Professor emérito da Universidade da Califórnia, Santa Bárbara,
Scheff tem se esforçado no desenvolvimento de uma definição
científica da vergonha como uma emoção específica e central em
uma sociabilidade dada. Aqui pretendemos apresentar dois textos
do autor traduzidos para esta edição da RBSE – Revista Brasileira
de Sociologia da Emoção.
Em ‘Desvendando o processo civilizador: vergonha e integração
na obra de Elias’, Scheff busca apresentar a sua compreensão do
método e dos conceitos centrais na obra eliasiana.
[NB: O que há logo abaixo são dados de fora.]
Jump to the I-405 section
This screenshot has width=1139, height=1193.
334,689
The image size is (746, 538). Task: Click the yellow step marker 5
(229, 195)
Para tanto, o
autor se esforça em não somente apreciar criticamente textos como
O Processo Civilizador (1978, 1982), Os Estabelecidos e os
Outsiders (1965), O que é Sociologia? (1972), Envolvimento e
Alienação (1956), Os Alemães (1996), mas também em trazer para
a discussão a contribuição de eliasianos como Mennell (1989) e de
autores destacados na sociologia das emoções como Goffman
(1958, 1967), Sennet (1980) e Lynd (1958).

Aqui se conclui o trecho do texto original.